Том: «Все в порядке?»
Я перевела его в режим полета и задвинула засов на двери. Он хочет больше самоотдачи? Да пожалуйста, я буду как Пол Саймон, мать твою, неприступной скалой, островом в океане![167]
Сбросив полотенце, я села по-турецки прямо на пол, рядом с грудой дневников.
11 мая 1969 г.
В общем, я не зря решил сделать это именно на вокзале. Получилось даже нечто символичное: переход, движение вперед и так далее. Отличный образ. Однако, при всей кажущейся надуманности, я ничего такого не планировал. До самого момента, когда я произнес те слова, я еще думал, не позвать ли ее с собой. Потом она посмотрела на меня с этим ужасным выражением зависимости. И я понял, что поступаю правильно, – она вела себя точно так, как все девушки, когда привязываются…
12 мая 1969 г.
Она забрала их, хотя оставила столько всего. Наверное, собиралась в спешке. Пара блузок, висевших на крючке в ванной, чулки, которые так сильно пахнут ею, что сводят меня с ума… и злосчастный «соловей»…
Но ни одного дневника, ни одного! Я все обыскал.
Я просто обязан выяснить, о чем она писала.
Снаружи застучал по стеклу мелкий дождь: первый пасмурный день в Сен-Люке на моей памяти. Я вдруг подумала: как много он писал о том, что Астрид вела дневник! С того самого дня, как она переехала к нему, он воспринял этот факт едва ли не как личное оскорбление. Я подошла к окну и закурила. Прохладные брызги приятно освежали кожу. Майкл никак не шел у меня из головы: я ощущала давление его личности, его голос как будто заглушал мой собственный. Я подумала, что все бы отдала, чтобы хоть раз услышать ее.
14 мая 1969 г.
Просто замечательно! Уже пять вечера, и я почти два часа сижу на проклятой скамейке в парке. Курю сигареты, одну за другой, пытался читать – не вышло. Я знаю, что она там: смена заканчивается через полчаса, и знаю, что она пойдет этим маршрутом, чтобы сесть на 25-й автобус. Уже три часа – и ничего. Чертова бессердечная корова. Я перебрал по справочнику всех Паркеров в Майл-Энде, и никто из них не знал никакой Астрид, – а я, конечно, напрочь забыл, как там ее нарекли при крещении. А сегодня так отчаялся, что сдался и пошел к Джорджо. Он заметил меня сразу же, стоило только подойти к стойке, и велел убираться.
Как он на меня посмотрел!
Я попытался было его урезонить – объяснить, что никуда не уйду (еще чего!), что мне нужно с ней поговорить. Он ответил, что у нее сегодня выходной, – но я-то знаю, что она работает по пятницам. Клянусь: я заметил в коридоре краешек ее рук – ее тонкие пальцы, которые я так хорошо знал и которые знали каждую частичку меня…
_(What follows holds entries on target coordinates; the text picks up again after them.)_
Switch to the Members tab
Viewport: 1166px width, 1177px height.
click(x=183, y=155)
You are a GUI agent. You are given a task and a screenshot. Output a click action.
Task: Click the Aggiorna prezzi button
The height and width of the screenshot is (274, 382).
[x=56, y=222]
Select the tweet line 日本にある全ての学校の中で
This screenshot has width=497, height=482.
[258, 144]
– Я знаю, что она на кухне, – сказал я, вцепившись в барную стойку и стараясь, чтобы старик не увидел, что я вот-вот слечу с катушек.
– Ее нет, – сухо повторил он – и прибавил с нехорошей улыбочкой: – Она сегодня со Стивеном.
Я отложила тетрадь и открыла вордовский файл на ноутбуке. При всех своих прегрешениях, даже в двадцать лет, при всем своем пафосе («Отличный образ!») Майкл уже умел создать идеальный, захватывающий текст. Чем более сомнительными становились его поступки, тем сильнее меня затягивало чтение его дневников. И причина была не только в надежде на то, что после всего случившегося – Клара, Стивен, эта новая, растущая одержимость Грецией – он сделает что-нибудь, чтобы искупить свою вину, но прежде всего – в желании разобраться, где правда, а где ложь. Помимо своей воли я стала замечать некоторые нестыковки в его версии событий – и чем больше он укреплялся в своей параноидальной вере в то, что Астрид его перерастет, тем очевиднее становились эти прорехи и расхождения. И в то же время постепенно размывалась и стиралась грань между этими пробами пера (абзацами рассказов, строфами тяжеловесных стихов) и явный вымысел перемешивался с тем, что скорее относилось к реальности.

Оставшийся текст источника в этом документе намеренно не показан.